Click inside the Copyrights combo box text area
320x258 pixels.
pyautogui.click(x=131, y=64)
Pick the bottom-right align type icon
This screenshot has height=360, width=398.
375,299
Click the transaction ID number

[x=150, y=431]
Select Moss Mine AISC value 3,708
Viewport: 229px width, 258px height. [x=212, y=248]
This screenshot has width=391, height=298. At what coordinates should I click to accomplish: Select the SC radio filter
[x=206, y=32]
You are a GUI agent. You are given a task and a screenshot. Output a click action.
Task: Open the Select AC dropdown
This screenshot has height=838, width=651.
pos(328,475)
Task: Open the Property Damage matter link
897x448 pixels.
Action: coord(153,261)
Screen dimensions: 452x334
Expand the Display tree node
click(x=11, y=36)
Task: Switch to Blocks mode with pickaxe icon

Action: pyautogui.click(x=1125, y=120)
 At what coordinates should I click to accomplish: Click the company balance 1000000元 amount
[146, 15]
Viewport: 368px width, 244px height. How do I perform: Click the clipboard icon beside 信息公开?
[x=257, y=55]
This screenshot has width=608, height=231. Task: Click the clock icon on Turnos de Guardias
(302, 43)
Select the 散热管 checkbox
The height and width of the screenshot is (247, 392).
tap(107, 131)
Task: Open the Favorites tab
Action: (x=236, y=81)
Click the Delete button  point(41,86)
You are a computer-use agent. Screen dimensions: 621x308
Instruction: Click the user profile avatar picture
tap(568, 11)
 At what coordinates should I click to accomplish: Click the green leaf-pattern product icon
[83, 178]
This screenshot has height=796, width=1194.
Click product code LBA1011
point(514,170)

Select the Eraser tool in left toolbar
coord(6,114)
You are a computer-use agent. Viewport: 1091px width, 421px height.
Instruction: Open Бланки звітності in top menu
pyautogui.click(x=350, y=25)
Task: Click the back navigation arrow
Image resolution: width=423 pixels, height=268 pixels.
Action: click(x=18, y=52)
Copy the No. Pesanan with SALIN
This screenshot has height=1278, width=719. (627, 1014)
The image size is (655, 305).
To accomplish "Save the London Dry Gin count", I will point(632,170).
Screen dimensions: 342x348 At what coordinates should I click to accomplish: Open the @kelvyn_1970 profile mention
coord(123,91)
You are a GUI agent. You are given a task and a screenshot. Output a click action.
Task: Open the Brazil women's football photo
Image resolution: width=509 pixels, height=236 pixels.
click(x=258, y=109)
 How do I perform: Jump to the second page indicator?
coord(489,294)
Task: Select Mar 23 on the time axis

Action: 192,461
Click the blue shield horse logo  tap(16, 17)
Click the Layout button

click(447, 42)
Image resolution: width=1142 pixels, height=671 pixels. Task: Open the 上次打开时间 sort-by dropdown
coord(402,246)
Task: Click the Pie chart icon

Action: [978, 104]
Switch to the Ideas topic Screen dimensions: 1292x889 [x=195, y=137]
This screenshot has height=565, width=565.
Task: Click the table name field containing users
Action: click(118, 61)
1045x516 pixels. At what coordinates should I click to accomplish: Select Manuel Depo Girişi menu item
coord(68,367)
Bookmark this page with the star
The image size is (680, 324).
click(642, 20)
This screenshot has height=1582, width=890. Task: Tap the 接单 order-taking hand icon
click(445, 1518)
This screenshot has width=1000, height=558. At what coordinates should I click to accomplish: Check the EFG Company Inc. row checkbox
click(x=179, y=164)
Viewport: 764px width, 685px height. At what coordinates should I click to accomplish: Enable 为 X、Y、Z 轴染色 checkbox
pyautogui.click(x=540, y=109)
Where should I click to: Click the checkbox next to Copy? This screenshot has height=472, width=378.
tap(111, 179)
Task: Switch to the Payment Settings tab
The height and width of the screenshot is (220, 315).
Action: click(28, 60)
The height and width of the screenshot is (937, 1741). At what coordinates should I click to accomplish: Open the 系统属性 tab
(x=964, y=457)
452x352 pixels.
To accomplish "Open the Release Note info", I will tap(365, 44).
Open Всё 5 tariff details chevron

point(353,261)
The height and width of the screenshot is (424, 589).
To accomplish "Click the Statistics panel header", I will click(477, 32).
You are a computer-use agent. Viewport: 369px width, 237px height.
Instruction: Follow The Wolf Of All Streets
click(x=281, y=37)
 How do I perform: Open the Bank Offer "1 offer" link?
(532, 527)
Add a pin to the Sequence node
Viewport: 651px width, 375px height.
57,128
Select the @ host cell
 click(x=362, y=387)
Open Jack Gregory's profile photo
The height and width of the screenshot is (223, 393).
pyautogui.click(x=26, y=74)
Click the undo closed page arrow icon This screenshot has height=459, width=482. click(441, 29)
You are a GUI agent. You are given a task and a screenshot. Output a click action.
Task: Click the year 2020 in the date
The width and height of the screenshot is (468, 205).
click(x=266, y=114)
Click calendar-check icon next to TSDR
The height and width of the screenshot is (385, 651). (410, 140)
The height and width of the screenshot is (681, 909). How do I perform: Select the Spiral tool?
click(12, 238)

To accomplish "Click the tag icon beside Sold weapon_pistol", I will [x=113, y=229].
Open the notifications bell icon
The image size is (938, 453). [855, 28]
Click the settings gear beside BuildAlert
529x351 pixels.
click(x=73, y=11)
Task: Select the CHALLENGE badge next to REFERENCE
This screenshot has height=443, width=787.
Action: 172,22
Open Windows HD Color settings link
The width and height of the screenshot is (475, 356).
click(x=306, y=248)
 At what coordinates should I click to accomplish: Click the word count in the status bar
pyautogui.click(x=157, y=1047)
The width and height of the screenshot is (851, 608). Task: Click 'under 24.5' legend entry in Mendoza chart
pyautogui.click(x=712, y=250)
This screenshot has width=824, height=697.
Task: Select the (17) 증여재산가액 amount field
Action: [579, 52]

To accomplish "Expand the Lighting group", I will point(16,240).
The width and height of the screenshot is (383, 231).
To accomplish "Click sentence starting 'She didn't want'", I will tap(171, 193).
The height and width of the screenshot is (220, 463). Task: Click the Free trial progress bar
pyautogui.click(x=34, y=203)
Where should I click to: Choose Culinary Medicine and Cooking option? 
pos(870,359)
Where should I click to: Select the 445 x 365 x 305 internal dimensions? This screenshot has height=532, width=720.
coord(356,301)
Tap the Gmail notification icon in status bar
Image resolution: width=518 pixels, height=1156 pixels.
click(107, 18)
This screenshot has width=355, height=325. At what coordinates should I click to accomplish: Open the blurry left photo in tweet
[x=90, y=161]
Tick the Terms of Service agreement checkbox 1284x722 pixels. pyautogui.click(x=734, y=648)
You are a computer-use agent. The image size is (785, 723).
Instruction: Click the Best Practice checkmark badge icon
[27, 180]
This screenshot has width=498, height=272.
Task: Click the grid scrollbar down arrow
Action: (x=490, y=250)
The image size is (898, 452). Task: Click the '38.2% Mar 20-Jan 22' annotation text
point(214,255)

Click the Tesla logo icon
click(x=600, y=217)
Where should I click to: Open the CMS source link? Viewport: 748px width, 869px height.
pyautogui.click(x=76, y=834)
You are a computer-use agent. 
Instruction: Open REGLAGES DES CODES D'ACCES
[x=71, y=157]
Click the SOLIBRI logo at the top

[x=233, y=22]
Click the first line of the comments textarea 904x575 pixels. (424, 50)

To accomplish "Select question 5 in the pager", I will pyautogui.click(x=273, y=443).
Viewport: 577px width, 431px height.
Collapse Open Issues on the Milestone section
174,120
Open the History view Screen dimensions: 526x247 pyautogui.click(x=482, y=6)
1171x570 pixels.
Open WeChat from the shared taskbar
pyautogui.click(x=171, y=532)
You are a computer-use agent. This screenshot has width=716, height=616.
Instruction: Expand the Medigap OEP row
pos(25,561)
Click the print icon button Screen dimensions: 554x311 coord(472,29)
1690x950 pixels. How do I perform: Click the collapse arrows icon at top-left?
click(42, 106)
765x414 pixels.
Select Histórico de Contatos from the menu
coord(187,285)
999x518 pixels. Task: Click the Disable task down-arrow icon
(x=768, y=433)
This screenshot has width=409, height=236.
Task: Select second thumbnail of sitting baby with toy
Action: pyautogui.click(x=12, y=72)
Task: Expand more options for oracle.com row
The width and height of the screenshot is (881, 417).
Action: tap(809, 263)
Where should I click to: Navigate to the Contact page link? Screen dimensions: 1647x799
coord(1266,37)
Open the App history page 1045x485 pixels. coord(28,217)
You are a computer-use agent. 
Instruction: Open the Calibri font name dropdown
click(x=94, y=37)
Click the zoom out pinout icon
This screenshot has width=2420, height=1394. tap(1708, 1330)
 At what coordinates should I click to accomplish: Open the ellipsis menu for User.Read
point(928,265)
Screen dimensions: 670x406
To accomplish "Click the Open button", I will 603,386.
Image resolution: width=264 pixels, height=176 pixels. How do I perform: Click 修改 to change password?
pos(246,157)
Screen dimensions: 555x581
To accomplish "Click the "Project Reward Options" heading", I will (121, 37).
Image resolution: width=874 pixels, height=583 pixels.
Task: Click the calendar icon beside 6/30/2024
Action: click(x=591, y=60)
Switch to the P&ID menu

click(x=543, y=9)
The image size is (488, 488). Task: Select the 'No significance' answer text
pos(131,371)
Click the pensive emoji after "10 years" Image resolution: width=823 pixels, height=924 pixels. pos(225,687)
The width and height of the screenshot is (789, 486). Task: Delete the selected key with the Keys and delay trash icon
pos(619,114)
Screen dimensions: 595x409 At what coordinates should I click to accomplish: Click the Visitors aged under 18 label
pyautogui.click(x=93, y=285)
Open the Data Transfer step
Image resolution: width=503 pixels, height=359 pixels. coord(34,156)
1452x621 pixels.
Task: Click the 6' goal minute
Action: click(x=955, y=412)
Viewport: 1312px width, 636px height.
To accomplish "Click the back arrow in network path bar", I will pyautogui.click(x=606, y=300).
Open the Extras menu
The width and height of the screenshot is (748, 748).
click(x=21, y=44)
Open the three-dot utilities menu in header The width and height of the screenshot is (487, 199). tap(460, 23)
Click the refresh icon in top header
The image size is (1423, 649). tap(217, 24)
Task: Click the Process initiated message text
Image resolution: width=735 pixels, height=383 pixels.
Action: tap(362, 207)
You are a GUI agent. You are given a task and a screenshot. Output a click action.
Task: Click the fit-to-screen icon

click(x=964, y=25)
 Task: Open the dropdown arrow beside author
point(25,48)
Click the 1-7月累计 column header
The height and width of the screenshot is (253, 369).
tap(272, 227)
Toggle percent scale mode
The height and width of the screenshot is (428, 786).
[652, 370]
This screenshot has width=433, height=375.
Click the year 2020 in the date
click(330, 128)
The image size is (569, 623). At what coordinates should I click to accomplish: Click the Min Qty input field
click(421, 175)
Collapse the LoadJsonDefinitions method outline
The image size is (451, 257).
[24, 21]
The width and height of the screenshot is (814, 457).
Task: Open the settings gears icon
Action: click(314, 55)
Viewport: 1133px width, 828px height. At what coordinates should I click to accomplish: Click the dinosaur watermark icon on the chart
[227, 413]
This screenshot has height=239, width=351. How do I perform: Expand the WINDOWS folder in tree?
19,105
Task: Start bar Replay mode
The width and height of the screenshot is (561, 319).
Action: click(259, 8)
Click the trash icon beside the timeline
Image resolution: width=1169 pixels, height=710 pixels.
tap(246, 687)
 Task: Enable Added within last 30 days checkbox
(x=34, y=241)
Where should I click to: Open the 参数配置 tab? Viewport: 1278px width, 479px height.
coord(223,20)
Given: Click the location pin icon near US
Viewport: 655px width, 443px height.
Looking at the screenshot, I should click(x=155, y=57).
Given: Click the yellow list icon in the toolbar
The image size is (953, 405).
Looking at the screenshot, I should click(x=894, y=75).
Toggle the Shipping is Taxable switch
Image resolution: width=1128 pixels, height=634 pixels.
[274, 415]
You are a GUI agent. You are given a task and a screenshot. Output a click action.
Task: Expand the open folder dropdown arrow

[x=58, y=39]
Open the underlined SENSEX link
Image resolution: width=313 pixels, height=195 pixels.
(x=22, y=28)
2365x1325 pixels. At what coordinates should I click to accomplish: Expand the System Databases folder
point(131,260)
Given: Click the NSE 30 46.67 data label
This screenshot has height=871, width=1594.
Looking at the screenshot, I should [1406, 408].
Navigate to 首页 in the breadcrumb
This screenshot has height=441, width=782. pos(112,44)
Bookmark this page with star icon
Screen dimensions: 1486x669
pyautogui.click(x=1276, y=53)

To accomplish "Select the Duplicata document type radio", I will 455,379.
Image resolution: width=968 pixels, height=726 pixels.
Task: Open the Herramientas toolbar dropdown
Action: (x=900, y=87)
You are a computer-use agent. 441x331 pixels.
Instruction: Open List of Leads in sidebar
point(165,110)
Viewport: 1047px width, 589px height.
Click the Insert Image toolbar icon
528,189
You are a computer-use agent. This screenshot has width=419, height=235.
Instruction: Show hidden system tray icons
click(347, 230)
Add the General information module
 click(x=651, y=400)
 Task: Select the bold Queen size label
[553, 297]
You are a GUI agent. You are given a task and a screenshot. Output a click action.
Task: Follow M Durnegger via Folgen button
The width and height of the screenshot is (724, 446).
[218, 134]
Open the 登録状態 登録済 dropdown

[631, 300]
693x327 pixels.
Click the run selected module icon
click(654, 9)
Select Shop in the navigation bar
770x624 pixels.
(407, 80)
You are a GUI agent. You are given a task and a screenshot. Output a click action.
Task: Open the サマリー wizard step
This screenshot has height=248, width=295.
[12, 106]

----

• REQUIREMENT: Reproduce, character for character, the lines from the start of the records through the line that contains "Action: pyautogui.click(x=1125, y=120)", including that line.

• IN RESPONSE:
Click inside the Copyrights combo box text area
320x258 pixels.
pyautogui.click(x=131, y=64)
Pick the bottom-right align type icon
This screenshot has height=360, width=398.
375,299
Click the transaction ID number

[x=150, y=431]
Select Moss Mine AISC value 3,708
Viewport: 229px width, 258px height. [x=212, y=248]
This screenshot has width=391, height=298. At what coordinates should I click to accomplish: Select the SC radio filter
[x=206, y=32]
You are a GUI agent. You are given a task and a screenshot. Output a click action.
Task: Open the Select AC dropdown
This screenshot has height=838, width=651.
pos(328,475)
Task: Open the Property Damage matter link
897x448 pixels.
Action: coord(153,261)
Screen dimensions: 452x334
Expand the Display tree node
click(x=11, y=36)
Task: Switch to Blocks mode with pickaxe icon

Action: pyautogui.click(x=1125, y=120)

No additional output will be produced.